Grande Serenade Concertante for Clarinet, Horn, Cello and Piano Op.126
Gustav JENNER (1865-1920)
Trio in E flat for Clarinet, Horn and Piano
Frederic DUVERNOY (1765-1838)

Sonata No. 1 for Horn and Cello
Sonata No. 2 for Horn and Cello
Ensemble Isola – Radovan Cavallin (clarinet) Jose Zarzo (horn) Carlos Rivero (cello) and Juan Francisco Parra (piano)
Recorded at Sala Gabriel Rodó (Gran Canaria Philharmonic Orchestra Rehearsal Room). No date.


There’s some unusual programming here but the principals of the Gran Canaria Philharmonic have gone for Beethoven-inspired variety (Czerny) leavened by Brahmsian gravity and mellowness (his one-time composition student, Gustav Jenner) by way of French sonata virtuosity in the shape of the works of hornist supreme, Frederic Duvernoy. It’s also a good way of creating a worthwhile programme that allows the members of Ensemble Isola to showcase their talents and enthusiasms.

We all know that the boy Czerny studied with Beethoven and that he remained a resolute upholder of Beethovenian musical principles. But I think you’ll still get a jolt when you hear the opening of his Grande Serenade Concertante, sounding for all the world like a slight reworking of the opening of the Emperor Concerto. That apart this is a cannily crafted and typically espressivo work, introducing each instrument in turn and little chains of cadential passages – predominantly bright, lithe and cheerful but with moments of depth (such as the Adagio). The Theme is gravely spacious and there are plenty of opportunities for each instrument to star. Variation 2 is particularly jovial, whilst Variation 4 opens with some fugato and gets brassily confident. The rather pensive horn and clarinet exchanges in the Sixth Variation are also delightfully realised and the piano leads in the last of the variations, where there’s some determined flexing of pianistic sinew.

Gustav Jenner was Brahms’ student for seven years. Born in Keitum in 1865 he studied in Kiel but found his way to Vienna and to Brahms, on whose recommendation he was to become Music Director at Marburg University.
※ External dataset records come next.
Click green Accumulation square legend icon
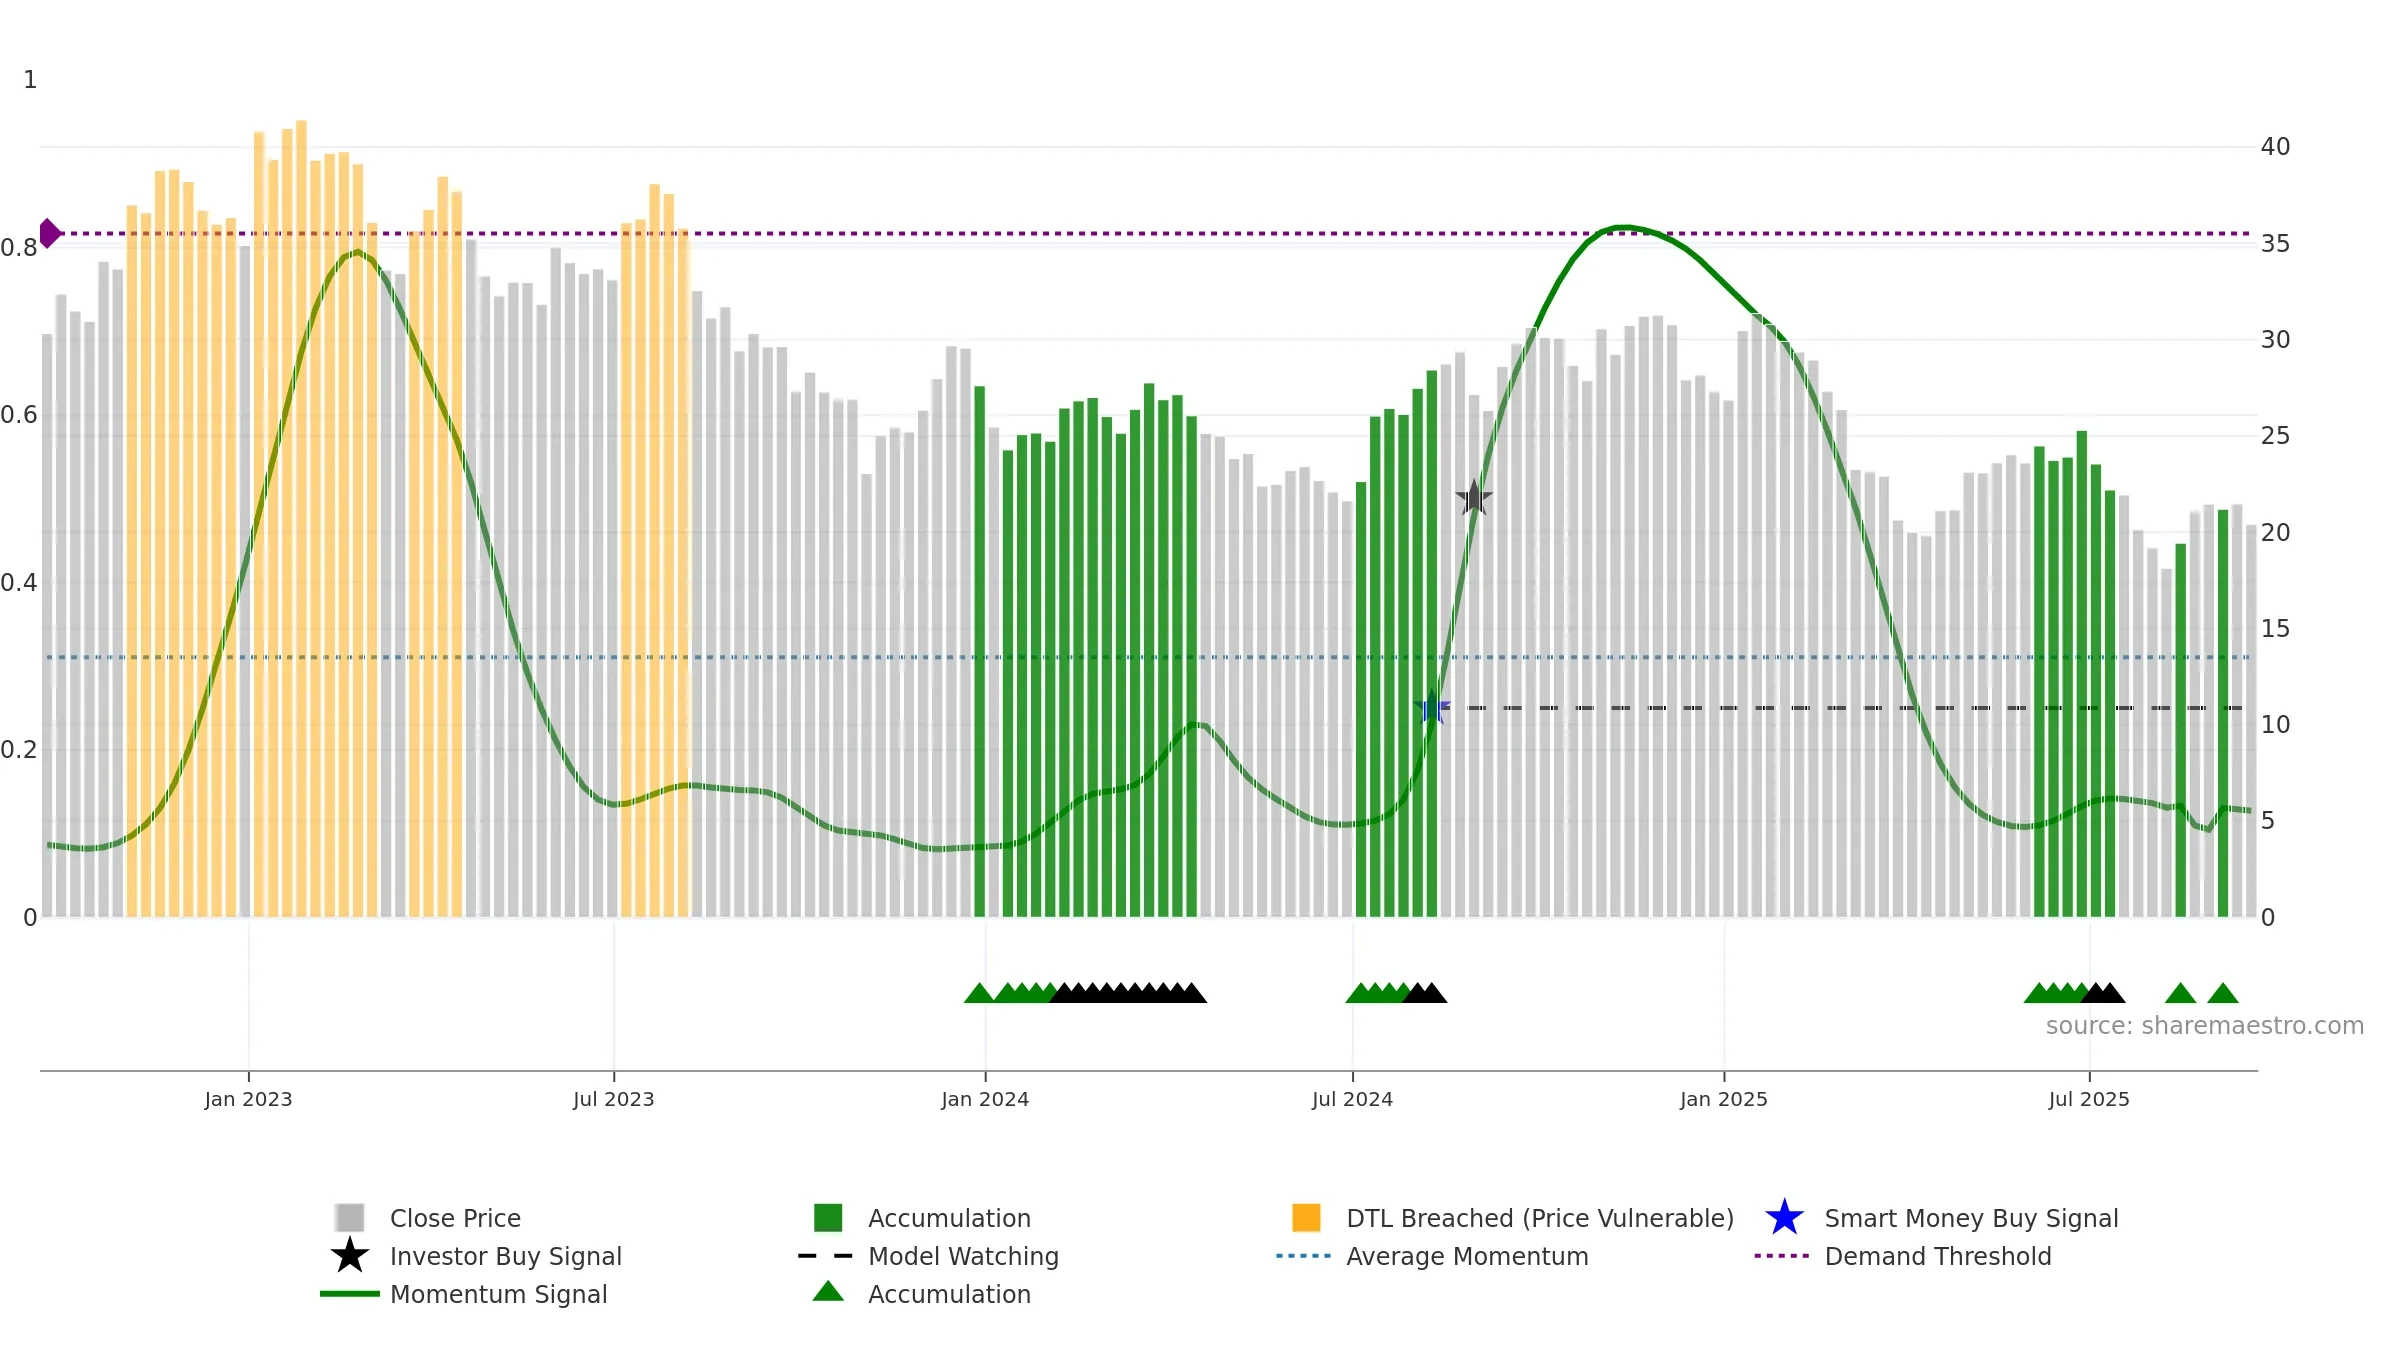point(828,1218)
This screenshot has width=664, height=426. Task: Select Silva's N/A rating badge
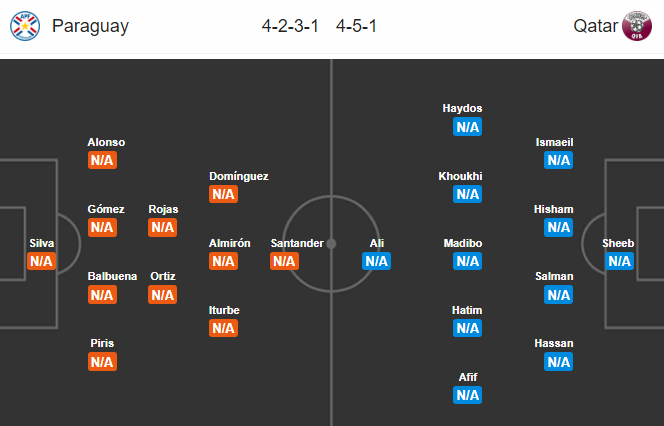42,261
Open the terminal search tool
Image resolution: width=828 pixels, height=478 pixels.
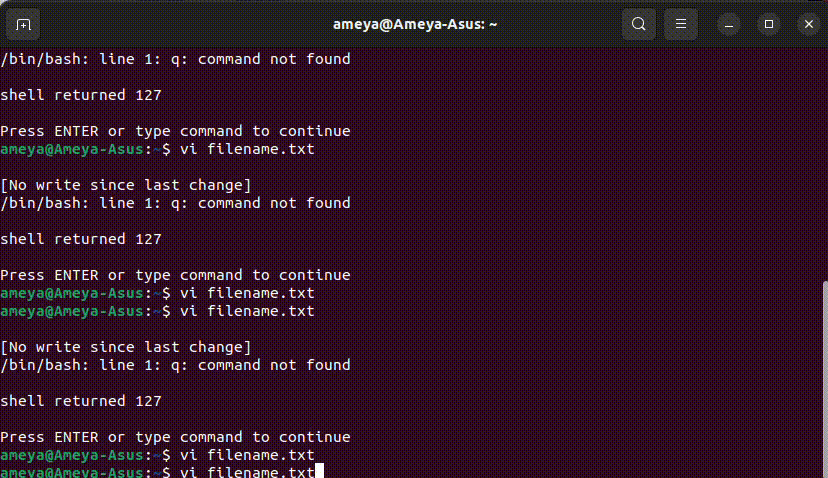tap(638, 24)
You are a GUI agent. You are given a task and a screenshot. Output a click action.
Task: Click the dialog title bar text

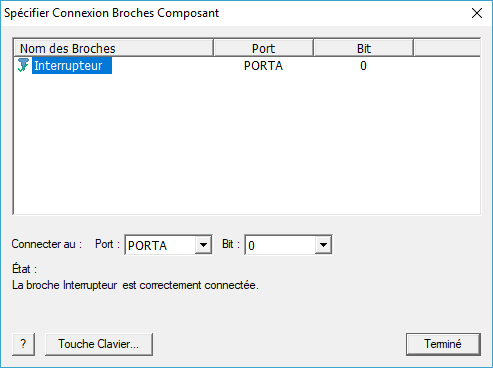coord(111,13)
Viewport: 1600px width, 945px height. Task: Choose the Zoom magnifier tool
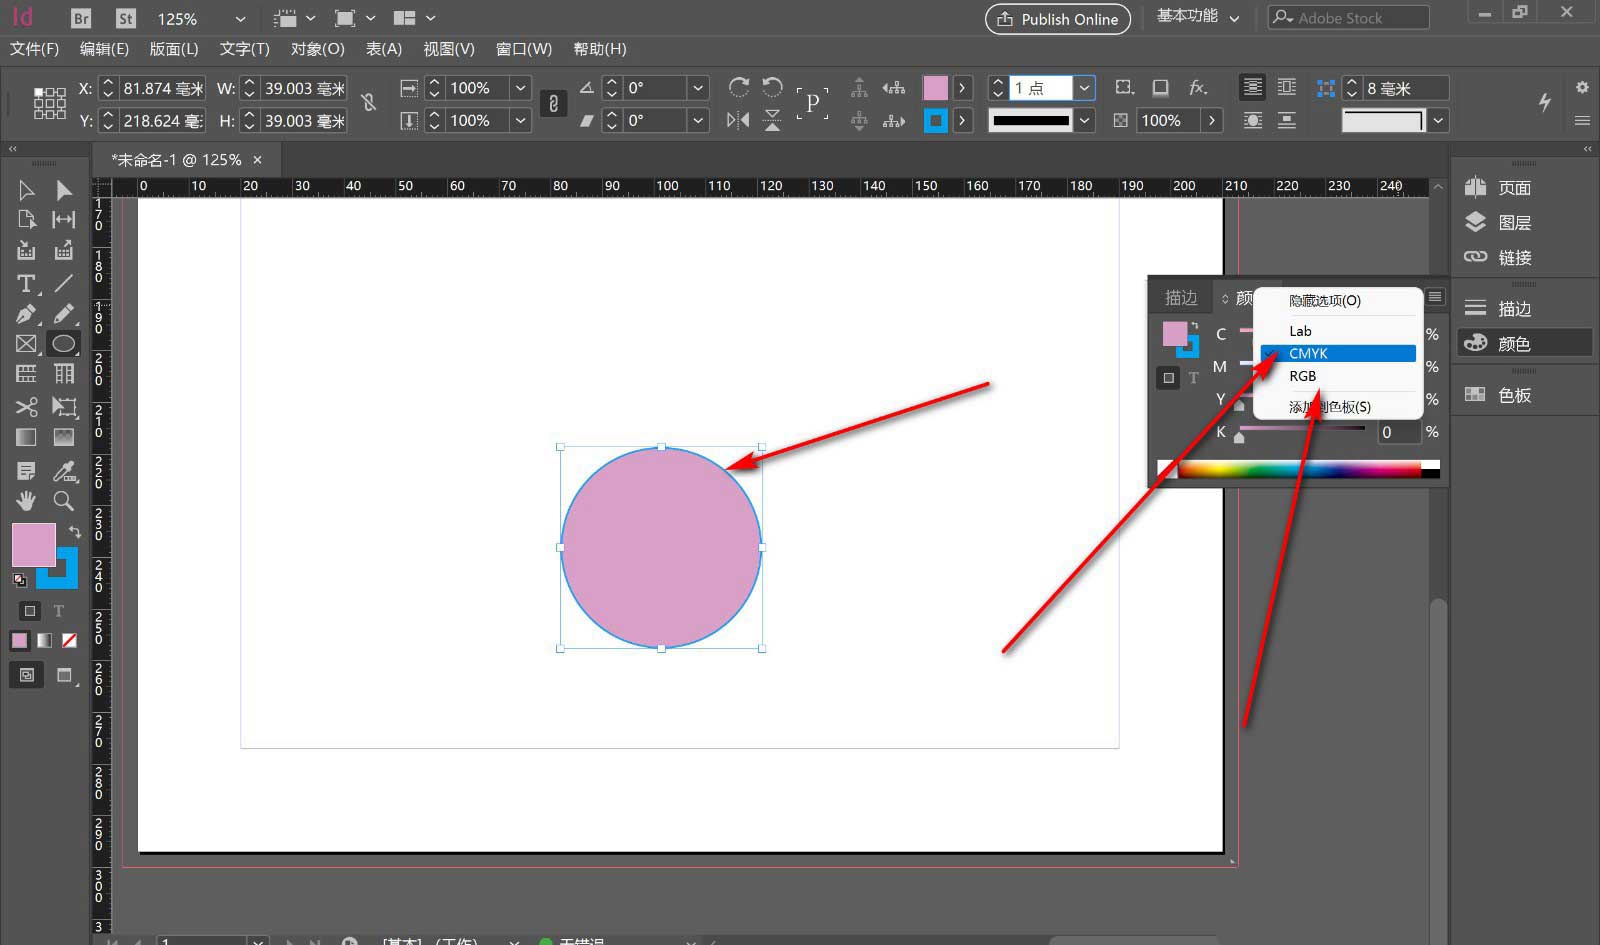63,500
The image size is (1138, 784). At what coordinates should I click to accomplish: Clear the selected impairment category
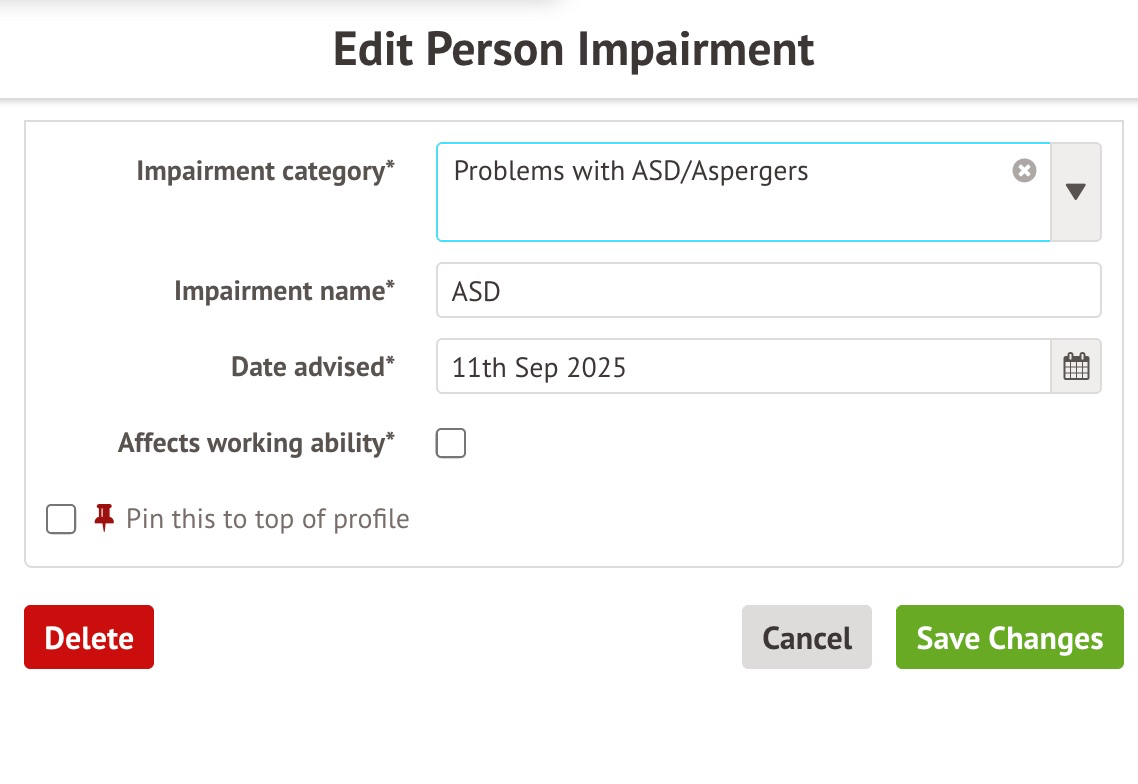point(1024,171)
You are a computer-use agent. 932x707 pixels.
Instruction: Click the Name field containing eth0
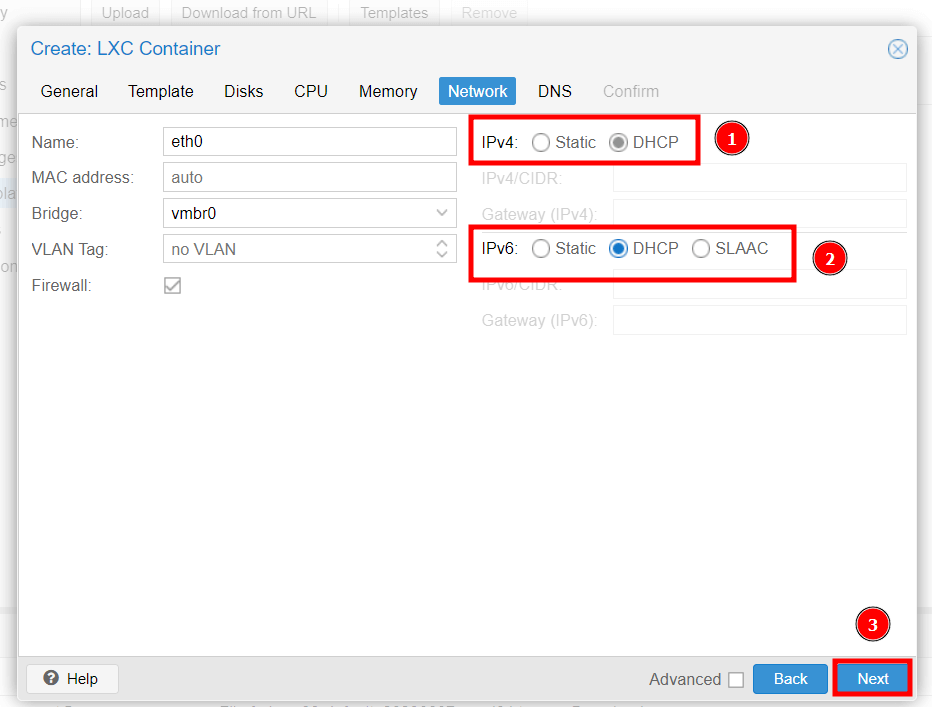(x=308, y=142)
The Trio, written before 1897, is in four movements and bathes in Jenner’s Brahmsian inheritance. Both melodically and thematically it comes close to the formal procedures Brahms used, especially so in the piano writing. This dependence, or absorption, is occasionally relieved by moments of trenchancy – not least in the Moderato opening movement – though one has to admire the construction and idiomatic writing. Jenner was also good at changeability, at shifting moods, but comes closest and most explicitly Brahmsian in the presto third movement, a Scherzo with a nice slow trio section.

Duvernoy was a Parisian horn virtuoso who rose to become first horn of the Imperial Chapel under Napoleon. Soloist, composer, pedagogue, and writer of important treatises he shows his stuff in these two slim three movement sonatas. The Second really is a concise slither (it lasts barely four minutes – shades of Rued Langgaard) but the First sports a pithy Mozartian flourish and is expertly crafted – as one would expect.

If the programme appeals, and it’s certainly eclectic, then the performances by Ensemble Isola are attractive and spirited.